[Collected data entries]
[Start of Attachment]

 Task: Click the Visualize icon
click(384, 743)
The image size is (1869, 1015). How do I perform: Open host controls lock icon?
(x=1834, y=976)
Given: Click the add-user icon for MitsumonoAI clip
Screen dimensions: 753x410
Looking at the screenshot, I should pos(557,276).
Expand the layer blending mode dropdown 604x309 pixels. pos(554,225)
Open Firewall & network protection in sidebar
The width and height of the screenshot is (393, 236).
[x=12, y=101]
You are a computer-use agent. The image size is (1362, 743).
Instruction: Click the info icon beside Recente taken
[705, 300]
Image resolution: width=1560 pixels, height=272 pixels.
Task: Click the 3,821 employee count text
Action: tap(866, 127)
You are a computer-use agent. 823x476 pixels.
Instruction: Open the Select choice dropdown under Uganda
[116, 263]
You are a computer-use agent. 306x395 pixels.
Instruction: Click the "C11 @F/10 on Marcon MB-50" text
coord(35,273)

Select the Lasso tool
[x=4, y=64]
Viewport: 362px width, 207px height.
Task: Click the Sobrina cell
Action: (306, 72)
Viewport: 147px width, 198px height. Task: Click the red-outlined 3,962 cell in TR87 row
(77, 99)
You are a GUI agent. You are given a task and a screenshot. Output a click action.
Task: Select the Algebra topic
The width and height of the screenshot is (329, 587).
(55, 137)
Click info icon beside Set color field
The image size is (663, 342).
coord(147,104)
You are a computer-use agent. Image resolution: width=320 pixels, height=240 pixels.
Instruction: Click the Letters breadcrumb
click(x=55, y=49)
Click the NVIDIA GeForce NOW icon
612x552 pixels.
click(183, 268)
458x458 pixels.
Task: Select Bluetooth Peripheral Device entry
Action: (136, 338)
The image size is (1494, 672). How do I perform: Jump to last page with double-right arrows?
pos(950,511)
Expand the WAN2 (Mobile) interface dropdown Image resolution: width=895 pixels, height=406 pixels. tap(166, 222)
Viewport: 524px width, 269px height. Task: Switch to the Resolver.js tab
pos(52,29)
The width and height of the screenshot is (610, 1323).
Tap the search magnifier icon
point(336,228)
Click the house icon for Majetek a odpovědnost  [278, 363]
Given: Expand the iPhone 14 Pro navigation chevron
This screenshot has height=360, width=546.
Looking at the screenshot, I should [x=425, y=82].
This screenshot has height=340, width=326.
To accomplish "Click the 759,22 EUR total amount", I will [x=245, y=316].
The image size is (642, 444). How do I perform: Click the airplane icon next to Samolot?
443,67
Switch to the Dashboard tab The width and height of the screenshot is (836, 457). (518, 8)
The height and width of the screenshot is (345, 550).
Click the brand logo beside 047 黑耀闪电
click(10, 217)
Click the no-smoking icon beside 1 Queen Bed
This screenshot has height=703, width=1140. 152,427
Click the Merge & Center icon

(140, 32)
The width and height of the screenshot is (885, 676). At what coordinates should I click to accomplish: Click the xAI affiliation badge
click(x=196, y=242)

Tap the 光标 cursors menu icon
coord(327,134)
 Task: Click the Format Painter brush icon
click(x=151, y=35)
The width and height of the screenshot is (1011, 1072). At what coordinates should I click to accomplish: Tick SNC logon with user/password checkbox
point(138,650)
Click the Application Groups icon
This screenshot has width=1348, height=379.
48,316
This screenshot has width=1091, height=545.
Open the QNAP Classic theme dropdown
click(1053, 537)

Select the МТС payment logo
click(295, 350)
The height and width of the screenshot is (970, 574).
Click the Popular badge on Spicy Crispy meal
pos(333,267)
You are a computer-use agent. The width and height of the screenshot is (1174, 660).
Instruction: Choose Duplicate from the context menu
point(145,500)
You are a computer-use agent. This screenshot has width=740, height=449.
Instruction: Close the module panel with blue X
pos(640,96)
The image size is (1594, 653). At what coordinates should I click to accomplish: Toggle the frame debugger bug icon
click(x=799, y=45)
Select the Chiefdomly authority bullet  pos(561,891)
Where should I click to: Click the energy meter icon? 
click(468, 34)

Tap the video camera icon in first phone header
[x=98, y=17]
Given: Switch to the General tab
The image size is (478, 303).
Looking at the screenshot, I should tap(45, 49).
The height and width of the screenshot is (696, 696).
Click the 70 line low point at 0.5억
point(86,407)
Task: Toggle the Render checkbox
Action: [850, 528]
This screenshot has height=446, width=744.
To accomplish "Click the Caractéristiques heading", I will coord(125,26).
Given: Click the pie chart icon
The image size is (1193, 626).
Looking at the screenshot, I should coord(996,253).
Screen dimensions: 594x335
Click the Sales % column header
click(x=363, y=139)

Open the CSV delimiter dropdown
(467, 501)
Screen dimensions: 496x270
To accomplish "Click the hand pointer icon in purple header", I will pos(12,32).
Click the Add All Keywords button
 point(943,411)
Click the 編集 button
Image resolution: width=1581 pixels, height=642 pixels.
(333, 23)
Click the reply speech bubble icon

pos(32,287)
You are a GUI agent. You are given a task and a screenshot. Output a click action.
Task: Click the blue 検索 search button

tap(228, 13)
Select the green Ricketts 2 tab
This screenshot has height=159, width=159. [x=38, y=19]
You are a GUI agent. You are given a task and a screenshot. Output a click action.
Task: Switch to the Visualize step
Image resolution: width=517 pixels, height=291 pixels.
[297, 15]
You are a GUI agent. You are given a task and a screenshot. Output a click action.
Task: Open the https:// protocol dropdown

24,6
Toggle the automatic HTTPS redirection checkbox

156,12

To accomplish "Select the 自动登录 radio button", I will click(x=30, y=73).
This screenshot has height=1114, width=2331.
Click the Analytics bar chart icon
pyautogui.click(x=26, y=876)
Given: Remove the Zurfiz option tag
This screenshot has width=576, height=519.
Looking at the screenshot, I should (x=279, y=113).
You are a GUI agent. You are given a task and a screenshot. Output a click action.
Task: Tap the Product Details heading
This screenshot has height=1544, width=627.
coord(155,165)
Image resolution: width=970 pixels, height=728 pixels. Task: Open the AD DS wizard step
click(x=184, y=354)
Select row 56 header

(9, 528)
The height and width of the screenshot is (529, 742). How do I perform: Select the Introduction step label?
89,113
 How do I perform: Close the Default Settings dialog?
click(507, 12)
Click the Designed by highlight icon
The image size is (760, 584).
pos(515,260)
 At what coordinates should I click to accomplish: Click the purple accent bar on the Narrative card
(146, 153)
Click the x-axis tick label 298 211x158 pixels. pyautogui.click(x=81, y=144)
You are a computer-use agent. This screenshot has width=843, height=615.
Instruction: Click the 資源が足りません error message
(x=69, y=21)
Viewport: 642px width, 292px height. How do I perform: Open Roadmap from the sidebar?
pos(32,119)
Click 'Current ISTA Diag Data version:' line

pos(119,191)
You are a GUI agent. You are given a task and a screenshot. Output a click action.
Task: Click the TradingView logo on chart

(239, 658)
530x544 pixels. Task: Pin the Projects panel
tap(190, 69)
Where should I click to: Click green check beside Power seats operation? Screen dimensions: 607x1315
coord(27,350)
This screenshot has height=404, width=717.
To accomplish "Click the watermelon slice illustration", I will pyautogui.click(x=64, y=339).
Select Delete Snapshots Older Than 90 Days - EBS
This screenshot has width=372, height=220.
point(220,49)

[End of Attachment]

**What the task asks:**
Only the number is wanted: how many lines above include the word "heading"?

**Task response:**
2